“Karena dalam penilaian K-13 aspek yang mencakup di dalamnya adalah Sikap menyangkut spiritual dan social. Kemudian aspek pengetahuan dan ketrampilan/skill anak (siswa). Sedangkan peran guru hanya sebagai fasilitator atau membimbing siswa manakala menemui kendala dalam pembelajaran. Meski demikian tujuan pendidikan akan berhasil guna bila kerjasama antara semua pemangku kepentingan pendidikan di di dalamnya. Bersama-sama merasa sepenanggungan maka kita pasti bisa (Together We Can),”ungkapnya.

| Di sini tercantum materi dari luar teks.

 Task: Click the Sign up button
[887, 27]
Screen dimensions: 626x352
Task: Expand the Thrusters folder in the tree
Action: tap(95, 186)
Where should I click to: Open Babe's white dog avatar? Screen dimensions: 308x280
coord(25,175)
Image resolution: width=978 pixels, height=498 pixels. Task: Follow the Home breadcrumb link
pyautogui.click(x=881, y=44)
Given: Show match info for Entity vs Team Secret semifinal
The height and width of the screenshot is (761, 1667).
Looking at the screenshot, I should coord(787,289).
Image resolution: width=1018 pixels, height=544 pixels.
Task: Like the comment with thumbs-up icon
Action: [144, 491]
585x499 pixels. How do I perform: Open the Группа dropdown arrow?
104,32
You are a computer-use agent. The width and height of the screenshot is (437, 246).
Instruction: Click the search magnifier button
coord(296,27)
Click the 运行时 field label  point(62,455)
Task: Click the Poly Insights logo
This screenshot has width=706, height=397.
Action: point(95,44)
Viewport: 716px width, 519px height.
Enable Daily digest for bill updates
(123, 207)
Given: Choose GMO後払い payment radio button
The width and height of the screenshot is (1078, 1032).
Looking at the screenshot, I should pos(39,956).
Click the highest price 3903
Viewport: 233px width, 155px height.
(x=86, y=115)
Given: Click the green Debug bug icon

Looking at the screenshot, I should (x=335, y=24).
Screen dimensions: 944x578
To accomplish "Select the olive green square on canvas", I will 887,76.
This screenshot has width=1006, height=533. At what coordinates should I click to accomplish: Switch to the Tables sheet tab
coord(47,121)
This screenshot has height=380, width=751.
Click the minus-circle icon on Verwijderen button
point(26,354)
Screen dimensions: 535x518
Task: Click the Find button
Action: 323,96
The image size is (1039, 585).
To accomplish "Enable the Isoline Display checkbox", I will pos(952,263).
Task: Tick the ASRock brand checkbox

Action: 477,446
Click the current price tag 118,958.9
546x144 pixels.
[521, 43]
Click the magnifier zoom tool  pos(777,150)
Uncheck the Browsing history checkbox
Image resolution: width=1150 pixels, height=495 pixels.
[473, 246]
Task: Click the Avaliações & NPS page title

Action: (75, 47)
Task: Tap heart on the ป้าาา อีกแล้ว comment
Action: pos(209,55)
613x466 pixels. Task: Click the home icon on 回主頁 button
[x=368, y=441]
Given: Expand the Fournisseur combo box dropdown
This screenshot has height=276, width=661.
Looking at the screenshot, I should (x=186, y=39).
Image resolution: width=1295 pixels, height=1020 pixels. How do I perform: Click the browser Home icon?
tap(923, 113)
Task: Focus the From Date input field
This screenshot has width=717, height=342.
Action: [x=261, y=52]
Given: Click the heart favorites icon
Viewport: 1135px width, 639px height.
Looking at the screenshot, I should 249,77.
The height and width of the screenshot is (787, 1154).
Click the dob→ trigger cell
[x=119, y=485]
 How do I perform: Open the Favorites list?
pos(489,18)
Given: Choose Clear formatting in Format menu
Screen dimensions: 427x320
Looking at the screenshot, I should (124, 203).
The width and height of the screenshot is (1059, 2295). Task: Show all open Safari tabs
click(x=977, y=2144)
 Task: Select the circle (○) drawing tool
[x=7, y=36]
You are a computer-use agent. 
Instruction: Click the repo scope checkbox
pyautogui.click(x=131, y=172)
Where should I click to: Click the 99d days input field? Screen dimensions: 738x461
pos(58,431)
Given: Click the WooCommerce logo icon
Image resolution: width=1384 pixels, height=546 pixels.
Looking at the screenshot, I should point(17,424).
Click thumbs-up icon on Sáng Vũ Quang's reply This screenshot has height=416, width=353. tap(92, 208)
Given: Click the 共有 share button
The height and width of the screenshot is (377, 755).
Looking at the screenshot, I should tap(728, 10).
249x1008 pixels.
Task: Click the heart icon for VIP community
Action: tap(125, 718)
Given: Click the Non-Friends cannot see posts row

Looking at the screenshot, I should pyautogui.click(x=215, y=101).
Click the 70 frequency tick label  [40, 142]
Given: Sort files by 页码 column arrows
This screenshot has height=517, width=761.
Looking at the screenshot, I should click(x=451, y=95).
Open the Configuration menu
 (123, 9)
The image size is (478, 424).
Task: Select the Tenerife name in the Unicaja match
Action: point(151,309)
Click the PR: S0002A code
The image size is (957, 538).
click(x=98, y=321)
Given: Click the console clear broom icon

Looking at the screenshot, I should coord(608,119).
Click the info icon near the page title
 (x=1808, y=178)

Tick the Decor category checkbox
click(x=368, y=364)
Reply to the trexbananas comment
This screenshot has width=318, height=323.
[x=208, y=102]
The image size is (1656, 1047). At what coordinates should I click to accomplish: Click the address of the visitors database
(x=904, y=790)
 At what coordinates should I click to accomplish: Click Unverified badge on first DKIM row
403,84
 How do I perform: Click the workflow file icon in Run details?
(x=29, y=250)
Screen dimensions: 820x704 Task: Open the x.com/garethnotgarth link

Gambar kiri Kepala SMPN 6 Nekamese, YULIANTI Pulungtana, S.Pd (kanan) pose bersama ERICH Lisnahan, M.Pd (kiri) dan ANDRIANI A. Ismau, S.Pd (tengah). Doc. foto CNC/martrhen radja.
Erich menambahkan, model pembelajaran di K-13 anak dilatih untuk berpikir kritis dan pro aktif dalam memecahkan persoalan yang ditemukan dalam bahan ajar yang diberikan guru.
“Menjadikan siswa pro aktif sudah tentu dukung dengan media pembelajaran yang mumpuni. Misalkan di sekolah perlu ada laboratorium IPA. Keberadaan laboratorium ini tentunya memberikan ruang bagi siswa untuk mempraktekan sendiri bahan ajar dari guru mata pelajaran IPA. Kendala atau persoalan yang dihadapi dicarikan solusinya secara peroranagn atau kelompok siswa. Guru hanya sebagai fasilitator saja,”terang Erich.
Meski guru hanya sebagai fasilitator, lanjut Erich, tapi perlu diingat bahwa perkembangan ilmu pengetahuan dan teknologi saat ini membuat anak (siswa) mampu menyelesaikan setiap tugas yang diberikan guru. Oleh karena itu guru harus lebih kreatif lagi. Dalam penerapan HOTS ini justru menuntut guru harus lebih kreatif terus berinovasi menciptakan hal-hal baru seiring dengan tututan jaman.
Dengan begitu maka siswa terus memacu diri untuk sanggup memecahkan persoalan sendiri. Walau pada akhirnya menghadapi materi pelajaran yang sangat sulit maka gurulah menjadi pelabuhan terakhir menyelesaikan masalah. Tapi anak harus diberikan ruang (porsi) pembelajaran aktif lebih besar daripada porsi guru.